Most people FAIL when using the Law of Attraction because they make lots of conscious efforts to focus on what they want and keep their vibrations HIGH, while all the time, their Subconscious mind keep holding to the same OLD beliefs which ARE CAUSING them to automatically send out the same OLD ‘low’ vibrations attracting more of what they do NOT want.

CHANGE your beliefs (and value-beliefs) and almost like by magic, you will (1) predominantly think in a NEW way, (2) predominantly focus on NEW things, (3) predominantly experience NEW and more empowering emotional ‘states’, and (4) you will predominantly have NEW attitudes and behaviors — which will CAUSE you to send out the NEW, high vibrations attracting to you what you truly desire.

The STEPS used to activate the Law of Attraction are the following

1. Identify and make a list of all the limiting beliefs you have about money, including why you believe you cannot make more money.

2. Identify and make a list of all the limiting, conflicting values you have about money . (Value is a certain type of belief which places more importance on certain things than on others. Examples are “It is better to give than to receive”, “I’d rather be honest that rich”, “There are other things more important that money”, “Money isn’t everything”, “Money is not that important to me”, and so on. With those value-beliefs you will never attract great sums of money. instead, you will be a money repellent.

3. Proceed to ELIMINATE all the limiting beliefs and values in your list in your LIST. There are many ways to do that. It is not possible to cover them In this short article.

4. REPLACE those beliefs/values with beliefs/values that will give you what you desire.

5. Study the lives and the way of thinking of very rich people. Make a LIST of those beliefs/values they must possess in order to think, act and achieve the way they do. Incorporate them into your thinking immediately.

6. Keep programming into your mind all those beliefs/values until they become part of your Subconscious mentality — at which time you will automatically start thinking like a rich person.

7. Become proficient at self-hypnosis to make the re-programming easier and faster.

8. Learn to control your Self-Talk to immediately ZAP from your mind any limiting thoughts as soon as they cross your mind. This is also known as “STATE” control. By being able to control your ‘states’ of mind and keep them positive and focused on your desired goals most of the time, you will automatically send out those HIGH vibrations that will attract to you what you desire.

EASY TECHNIQUE TO ACTIVATE THE LAW OF ATTRACTION

It is strongly recommended that you get rid of your limiting beliefs/values before using this technique. The degree of success with this technique will depend on the number of limiting beliefs/values you are able to identify and eliminate.

You will use a FORMAT seldom used by most gurus and experts. It is the COMMAND format or mode. You will COMMAND yourself to do certain things just like the emperor gives commands to his subjects. It is extremely powerful and works when most other types of formats (present tense, first person “I”, etc.) fail.

There is a new biography of Warren Buffett being published. It explains that Buffett was OBSESSED with making money.

The COMMAND mode is an easy and very effective way of imprinting that obsession in your Subconscious mind.

It is recommended you do it for 5-10 minutes when you wake up (AM) and for 5-10 minutes when you go to sleep (PM).

Recorded data:
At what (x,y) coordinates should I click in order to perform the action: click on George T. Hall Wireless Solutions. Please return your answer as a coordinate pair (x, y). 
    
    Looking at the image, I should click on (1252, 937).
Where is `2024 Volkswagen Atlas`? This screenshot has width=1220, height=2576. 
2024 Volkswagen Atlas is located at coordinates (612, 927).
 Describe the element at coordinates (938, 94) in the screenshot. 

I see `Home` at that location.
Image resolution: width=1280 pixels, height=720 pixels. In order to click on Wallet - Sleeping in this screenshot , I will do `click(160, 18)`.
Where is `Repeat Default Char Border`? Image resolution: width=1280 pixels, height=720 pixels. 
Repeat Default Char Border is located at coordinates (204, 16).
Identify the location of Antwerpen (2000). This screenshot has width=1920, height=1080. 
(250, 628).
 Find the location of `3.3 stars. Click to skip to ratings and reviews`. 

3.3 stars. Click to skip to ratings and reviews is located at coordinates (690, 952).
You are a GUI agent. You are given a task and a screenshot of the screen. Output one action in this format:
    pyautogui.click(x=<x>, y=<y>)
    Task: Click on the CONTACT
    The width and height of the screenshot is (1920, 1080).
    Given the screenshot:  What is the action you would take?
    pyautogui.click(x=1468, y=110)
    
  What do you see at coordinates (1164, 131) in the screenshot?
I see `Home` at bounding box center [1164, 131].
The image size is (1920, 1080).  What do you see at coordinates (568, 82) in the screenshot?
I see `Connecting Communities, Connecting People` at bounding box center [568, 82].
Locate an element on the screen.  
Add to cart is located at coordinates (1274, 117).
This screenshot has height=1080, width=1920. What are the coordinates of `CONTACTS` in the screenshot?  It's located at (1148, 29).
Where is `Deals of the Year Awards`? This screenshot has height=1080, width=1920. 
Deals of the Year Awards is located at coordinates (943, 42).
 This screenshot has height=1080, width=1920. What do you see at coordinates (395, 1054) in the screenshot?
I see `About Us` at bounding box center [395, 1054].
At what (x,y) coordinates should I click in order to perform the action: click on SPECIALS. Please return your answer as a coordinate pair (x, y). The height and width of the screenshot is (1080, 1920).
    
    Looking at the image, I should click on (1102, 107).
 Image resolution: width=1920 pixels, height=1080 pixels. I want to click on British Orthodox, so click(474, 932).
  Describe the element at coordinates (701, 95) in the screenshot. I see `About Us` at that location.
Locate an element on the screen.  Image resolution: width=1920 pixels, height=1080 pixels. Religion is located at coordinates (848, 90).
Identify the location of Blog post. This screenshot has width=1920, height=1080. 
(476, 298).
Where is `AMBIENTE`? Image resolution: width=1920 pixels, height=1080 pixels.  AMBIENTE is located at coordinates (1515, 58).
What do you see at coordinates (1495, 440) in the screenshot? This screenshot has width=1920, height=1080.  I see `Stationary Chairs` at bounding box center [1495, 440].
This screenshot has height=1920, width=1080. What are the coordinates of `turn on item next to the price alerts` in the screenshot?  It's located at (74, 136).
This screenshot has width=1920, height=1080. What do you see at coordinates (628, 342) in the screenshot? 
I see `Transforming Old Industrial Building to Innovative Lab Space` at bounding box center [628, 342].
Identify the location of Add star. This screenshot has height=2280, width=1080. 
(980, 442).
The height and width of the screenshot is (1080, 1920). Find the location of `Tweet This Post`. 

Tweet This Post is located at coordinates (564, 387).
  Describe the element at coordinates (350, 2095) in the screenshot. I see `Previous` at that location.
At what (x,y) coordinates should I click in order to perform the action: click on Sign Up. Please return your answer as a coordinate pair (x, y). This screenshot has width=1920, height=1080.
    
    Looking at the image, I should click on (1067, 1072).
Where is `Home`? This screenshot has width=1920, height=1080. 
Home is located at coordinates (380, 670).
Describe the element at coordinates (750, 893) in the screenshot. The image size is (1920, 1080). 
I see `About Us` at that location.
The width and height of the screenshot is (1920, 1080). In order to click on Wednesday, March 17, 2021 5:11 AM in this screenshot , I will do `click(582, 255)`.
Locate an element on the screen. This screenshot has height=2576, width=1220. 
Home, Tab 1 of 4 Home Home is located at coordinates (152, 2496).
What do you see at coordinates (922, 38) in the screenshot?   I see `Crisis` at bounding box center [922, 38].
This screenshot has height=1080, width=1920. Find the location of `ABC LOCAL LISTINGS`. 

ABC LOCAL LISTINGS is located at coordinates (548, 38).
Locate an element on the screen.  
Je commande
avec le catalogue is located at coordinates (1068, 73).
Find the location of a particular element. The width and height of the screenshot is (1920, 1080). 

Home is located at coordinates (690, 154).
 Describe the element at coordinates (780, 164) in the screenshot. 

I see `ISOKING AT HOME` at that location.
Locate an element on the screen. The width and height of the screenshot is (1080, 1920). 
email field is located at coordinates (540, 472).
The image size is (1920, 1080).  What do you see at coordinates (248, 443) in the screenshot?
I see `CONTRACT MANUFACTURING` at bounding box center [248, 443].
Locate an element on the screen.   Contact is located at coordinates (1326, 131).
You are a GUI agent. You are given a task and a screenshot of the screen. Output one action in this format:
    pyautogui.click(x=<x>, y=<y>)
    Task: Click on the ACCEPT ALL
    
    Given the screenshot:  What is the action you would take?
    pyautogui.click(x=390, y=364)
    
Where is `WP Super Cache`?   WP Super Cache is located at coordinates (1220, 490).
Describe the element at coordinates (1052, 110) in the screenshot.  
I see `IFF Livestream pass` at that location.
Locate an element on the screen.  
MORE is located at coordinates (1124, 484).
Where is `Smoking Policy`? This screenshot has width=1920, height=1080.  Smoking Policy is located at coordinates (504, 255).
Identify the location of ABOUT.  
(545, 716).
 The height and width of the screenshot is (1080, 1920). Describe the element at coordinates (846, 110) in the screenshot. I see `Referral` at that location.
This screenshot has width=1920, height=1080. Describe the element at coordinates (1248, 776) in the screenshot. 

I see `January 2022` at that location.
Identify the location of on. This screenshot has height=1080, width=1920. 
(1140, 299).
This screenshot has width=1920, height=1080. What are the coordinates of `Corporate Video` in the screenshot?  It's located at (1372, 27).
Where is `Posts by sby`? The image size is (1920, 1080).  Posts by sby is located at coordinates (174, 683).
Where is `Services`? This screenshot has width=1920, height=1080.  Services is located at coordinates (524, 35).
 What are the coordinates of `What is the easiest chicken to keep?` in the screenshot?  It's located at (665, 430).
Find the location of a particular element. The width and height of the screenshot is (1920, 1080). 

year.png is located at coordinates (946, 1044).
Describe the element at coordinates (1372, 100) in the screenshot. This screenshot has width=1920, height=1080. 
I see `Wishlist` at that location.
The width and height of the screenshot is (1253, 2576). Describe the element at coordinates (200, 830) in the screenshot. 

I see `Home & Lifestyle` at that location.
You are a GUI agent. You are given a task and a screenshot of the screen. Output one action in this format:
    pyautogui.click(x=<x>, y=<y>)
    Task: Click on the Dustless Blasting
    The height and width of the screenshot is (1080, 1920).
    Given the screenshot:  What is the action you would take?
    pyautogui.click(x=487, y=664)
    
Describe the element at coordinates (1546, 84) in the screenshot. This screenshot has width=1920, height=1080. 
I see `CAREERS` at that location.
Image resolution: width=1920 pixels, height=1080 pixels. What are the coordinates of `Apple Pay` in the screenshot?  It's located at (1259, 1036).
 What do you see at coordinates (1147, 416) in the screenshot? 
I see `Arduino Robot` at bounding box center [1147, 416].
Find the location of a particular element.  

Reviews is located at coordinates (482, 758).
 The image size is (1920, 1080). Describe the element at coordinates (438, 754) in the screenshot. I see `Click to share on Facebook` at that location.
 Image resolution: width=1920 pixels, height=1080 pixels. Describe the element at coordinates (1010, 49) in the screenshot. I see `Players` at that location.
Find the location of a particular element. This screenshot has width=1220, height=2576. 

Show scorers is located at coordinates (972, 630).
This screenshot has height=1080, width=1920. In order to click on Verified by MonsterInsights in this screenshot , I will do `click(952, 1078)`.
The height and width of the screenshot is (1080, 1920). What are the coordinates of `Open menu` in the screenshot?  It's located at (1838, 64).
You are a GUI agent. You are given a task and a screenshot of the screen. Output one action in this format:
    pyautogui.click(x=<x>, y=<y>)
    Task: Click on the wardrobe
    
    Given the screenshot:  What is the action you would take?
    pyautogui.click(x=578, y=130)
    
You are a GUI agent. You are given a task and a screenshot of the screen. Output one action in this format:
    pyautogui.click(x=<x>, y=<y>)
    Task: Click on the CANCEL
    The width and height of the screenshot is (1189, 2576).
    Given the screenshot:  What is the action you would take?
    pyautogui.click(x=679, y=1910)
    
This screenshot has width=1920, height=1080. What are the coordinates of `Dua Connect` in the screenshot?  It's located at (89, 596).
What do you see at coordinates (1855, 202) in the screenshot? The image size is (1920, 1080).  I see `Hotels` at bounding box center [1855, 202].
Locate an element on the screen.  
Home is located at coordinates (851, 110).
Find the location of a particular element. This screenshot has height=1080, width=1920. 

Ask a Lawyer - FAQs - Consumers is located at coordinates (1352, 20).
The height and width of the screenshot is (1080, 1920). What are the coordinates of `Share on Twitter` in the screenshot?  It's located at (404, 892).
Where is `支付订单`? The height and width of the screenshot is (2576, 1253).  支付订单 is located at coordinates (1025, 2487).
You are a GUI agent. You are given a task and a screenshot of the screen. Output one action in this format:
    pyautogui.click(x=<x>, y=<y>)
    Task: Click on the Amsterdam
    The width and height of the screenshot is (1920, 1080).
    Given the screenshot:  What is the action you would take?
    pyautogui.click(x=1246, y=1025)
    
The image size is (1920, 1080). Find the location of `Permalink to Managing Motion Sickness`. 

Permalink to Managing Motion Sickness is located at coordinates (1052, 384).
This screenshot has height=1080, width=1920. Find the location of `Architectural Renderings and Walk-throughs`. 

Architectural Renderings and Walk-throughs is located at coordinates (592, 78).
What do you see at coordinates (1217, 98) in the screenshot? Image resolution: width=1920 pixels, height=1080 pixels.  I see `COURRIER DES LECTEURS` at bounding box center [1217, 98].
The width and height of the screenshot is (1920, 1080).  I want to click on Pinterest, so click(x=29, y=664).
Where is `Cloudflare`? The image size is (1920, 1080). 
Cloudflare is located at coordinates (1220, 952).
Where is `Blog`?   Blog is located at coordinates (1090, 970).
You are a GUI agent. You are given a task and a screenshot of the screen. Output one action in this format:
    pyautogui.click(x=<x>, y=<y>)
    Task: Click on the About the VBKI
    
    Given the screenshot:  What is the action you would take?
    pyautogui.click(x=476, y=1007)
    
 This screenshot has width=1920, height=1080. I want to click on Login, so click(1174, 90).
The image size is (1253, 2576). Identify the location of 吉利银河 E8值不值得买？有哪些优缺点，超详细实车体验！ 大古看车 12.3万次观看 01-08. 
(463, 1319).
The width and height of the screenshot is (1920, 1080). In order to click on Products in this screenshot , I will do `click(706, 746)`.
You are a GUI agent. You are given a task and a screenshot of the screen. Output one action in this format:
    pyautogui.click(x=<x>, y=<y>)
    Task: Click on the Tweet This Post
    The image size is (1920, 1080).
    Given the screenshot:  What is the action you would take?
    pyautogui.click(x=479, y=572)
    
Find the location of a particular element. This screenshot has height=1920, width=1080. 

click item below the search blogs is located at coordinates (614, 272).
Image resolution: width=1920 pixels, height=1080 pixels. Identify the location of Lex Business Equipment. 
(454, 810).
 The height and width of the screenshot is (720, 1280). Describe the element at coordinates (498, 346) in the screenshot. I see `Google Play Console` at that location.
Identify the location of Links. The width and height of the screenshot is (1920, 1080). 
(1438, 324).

■ Activity
Retype the Law of Attraction passage word for word, starting at "5. Study the" and ending after "your thinking immediately.". Draw only on the Law of Attraction passage.

■ Solution to this problem
5. Study the lives and the way of thinking of very rich people. Make a LIST of those beliefs/values they must possess in order to think, act and achieve the way they do. Incorporate them into your thinking immediately.